As great as Melbourne is, sometimes you just need to escape the confines of the city for some fresh country air. Daylesford, a 1.5 hour drive northwest of the CBD, is one of my favourite spots for a countryside escape in Victoria (you can check out our first experience of Daylesford here). Since I was a bit too preggo to travel abroad at this point, we decided to revisit our favourite spot with a night away, staying at the Farmers Arms Art Suites.
The Farmers Arms is a pub on the outskirts of Daylesford and happens to be home to THE most amazing pork belly we have ever tasted. Having waxed lyrical about it ever since our first visit – and with no availability at our favourite Holyrood House – we thought where better to stay than right on its doorstep? The Art Suites are stylishly appointed motel-style rooms opposite the pub, which you may think would be noisy but actually happened to be anything but – and a great base for exploring Daylesford.
It was a sweltering 35-degree day when we set off on our road trip. En route to Daylesford we stopped at Lavandula Swiss Italian Farm, a pretty lavender farm dating back to the Victorian era. With the scent of lavender thick on the hot and still air, we strolled (or waddled, in my case) around the fields and original outbuildings, where beauty products, foods and essential oils are created using the plants, herbs and vegetables from the farm.
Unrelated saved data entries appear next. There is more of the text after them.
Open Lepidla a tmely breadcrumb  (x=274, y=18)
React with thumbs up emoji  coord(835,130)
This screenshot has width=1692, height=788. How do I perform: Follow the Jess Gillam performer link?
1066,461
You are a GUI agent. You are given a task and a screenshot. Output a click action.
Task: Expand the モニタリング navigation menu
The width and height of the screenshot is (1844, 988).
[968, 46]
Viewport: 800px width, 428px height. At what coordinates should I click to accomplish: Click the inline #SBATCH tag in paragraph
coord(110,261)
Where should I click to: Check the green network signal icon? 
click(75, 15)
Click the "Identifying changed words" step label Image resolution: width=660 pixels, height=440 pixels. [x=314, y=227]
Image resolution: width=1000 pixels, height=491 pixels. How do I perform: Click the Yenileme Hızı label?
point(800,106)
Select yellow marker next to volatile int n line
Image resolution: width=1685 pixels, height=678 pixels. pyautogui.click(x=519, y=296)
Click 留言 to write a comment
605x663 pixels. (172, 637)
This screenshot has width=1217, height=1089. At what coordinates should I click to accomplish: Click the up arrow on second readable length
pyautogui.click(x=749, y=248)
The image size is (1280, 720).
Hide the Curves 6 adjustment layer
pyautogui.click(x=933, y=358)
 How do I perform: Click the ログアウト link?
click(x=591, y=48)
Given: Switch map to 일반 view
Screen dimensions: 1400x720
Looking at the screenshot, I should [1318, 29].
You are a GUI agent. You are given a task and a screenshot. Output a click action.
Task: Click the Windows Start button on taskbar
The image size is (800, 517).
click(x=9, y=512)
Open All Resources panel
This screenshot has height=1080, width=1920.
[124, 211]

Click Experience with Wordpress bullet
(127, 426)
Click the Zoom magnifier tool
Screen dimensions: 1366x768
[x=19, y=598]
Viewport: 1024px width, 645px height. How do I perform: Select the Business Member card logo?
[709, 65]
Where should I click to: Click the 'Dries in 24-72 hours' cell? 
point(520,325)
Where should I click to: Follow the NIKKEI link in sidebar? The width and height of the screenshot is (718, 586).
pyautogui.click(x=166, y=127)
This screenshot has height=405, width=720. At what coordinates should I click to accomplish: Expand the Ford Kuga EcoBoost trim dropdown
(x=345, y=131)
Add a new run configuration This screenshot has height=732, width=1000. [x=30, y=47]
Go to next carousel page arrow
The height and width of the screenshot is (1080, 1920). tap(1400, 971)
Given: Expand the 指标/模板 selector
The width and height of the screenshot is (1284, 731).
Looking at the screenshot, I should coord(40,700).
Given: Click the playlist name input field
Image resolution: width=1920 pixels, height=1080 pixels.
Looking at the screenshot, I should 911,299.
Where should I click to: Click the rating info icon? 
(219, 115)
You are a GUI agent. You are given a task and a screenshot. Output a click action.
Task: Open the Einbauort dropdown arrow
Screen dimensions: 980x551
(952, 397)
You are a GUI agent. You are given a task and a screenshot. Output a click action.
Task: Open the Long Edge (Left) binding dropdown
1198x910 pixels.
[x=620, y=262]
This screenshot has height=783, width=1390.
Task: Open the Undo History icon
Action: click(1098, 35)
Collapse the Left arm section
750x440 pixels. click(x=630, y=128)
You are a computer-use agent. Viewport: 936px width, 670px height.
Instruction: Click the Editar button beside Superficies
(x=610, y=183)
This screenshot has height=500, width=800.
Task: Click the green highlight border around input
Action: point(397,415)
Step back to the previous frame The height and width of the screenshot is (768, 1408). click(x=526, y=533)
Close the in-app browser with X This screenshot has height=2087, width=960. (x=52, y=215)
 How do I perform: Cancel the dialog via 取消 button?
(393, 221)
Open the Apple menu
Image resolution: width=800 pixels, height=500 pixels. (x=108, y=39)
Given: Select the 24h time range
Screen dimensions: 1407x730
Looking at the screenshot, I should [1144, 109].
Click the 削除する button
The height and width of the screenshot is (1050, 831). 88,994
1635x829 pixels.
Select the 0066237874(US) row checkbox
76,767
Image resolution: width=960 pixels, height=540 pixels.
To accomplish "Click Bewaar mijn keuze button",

It was absolutely sweltering and as you can imagine at seven months pregnant, not particularly pleasant for walking around. We decided to stop at the farm cafe for a cool drink but to our dismay, found no air conditioning and a huge queue to order. After a quick lemonade and ice cream we decided to get on our way in the air conditioned car. My verdict: a really cute place and well worth a visit but not in the height of summer!
Once in Daylesford, we pottered up the high street and stopped for lunch in a little cafe before heading to The Convent Gallery Daylesford, a gallery, cafe and one-time convent. We visited The Convent on our last trip to the town and I was keen to return primarily for the stunning grounds and views across the surrounding countryside, as well as the gift shop, which I love to spend ages poring over hubs trails impatiently behind.
Before long the preggosaurus was too tired to keep her swollen trotters going, so we checked into our room for a rejuvenating afternoon nap under the air conditioning before heading out for dinner.
Once again The Farmers Arms didn’t disappoint when it came to food. Needless to say, I ordered the crispy pork belly and followed it with a gorgeous pistachio and rosewater panna cotta topped with berries, biscuit crumble and Turkish delight.
Included in our overnight stay was a breakfast credit for Cliffy’s Emporium, a cafe just down the road from the suites. Back in the 1950s, Cliffy’s was a general store selling produce and groceries, and its interior today stays true to its roots so much so that you can almost imagine you are stepping back in time to pick up your weekly supplies. The breakfast was delicious and plentiful enough even to divert us from the display cabinet brimming with tempting homemade cakes and pastries.
On our way home we decided to do a little detour to Hanging Rock (of the novel and TV show Picnic at Hanging Rock), an imposing rock formation and one-time volcano in its own country park in the Macedon Ranges. We realised the walking trails were a little unrealistic in my condition so we settled for a photo shoot from a lookout point a short distance away.
Feeling refreshed after a change of scene, it was time to head back to the hot city and our last few weeks of pre-baby life.